Effectiveness of infection prevention and control techniques requires that interventions be consistently applied and reliably followed. Staff should be well trained on hire and competency routinely assessed. Whether staff receive education through a formal trade school or college or on-the-job training, it is important to provide annual training to ensure competency is maintained. Provide training on an ongoing basis for new products and policies. Hand hygiene observations should be performed to monitor for adherence, and the monitoring results should be shared with staff. Discussion of the results and reinforcement of best practices are extremely important.

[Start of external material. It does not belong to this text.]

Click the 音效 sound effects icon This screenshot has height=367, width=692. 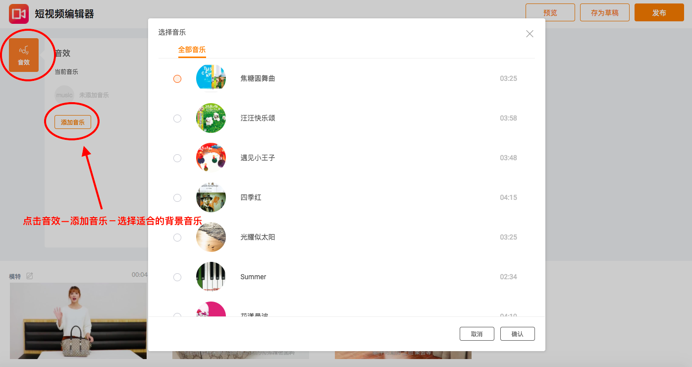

The facility’s competency program should cover the Core Interventions for Dialysis Bloodstream Infection Prevention identified by the CDC as proven methods for improving care and reducing bloodstream infections. Adherence is more likely if the order in which steps are to be performed is standardized. A checklist of steps can help to ensure adherence and can be used to assess and provide feedback on performance. The CDC has a series of checklists and audit tools that may be used in dialysis centers for this purpose.4
Dialysis is a life-sustaining treatment for individuals with ESKD; however, infection continues to be a major cause of morbidity and mortality in this population. Several agencies and work groups have published guidelines to help reduce the risk of infection in the dialysis setting. However, research has shown that these recommendations are not uniformly implemented nor followed in some facilities. Each member of the dialysis team has a responsibility to ensure that prevention practices are in place and followed, and the role of the infection preventionist is often delegated rather than dedicated. Because of this, dialysis facility leaders should ensure that there is training on hire and annually and that competency is periodically assessed to protect patients from avoidable harm.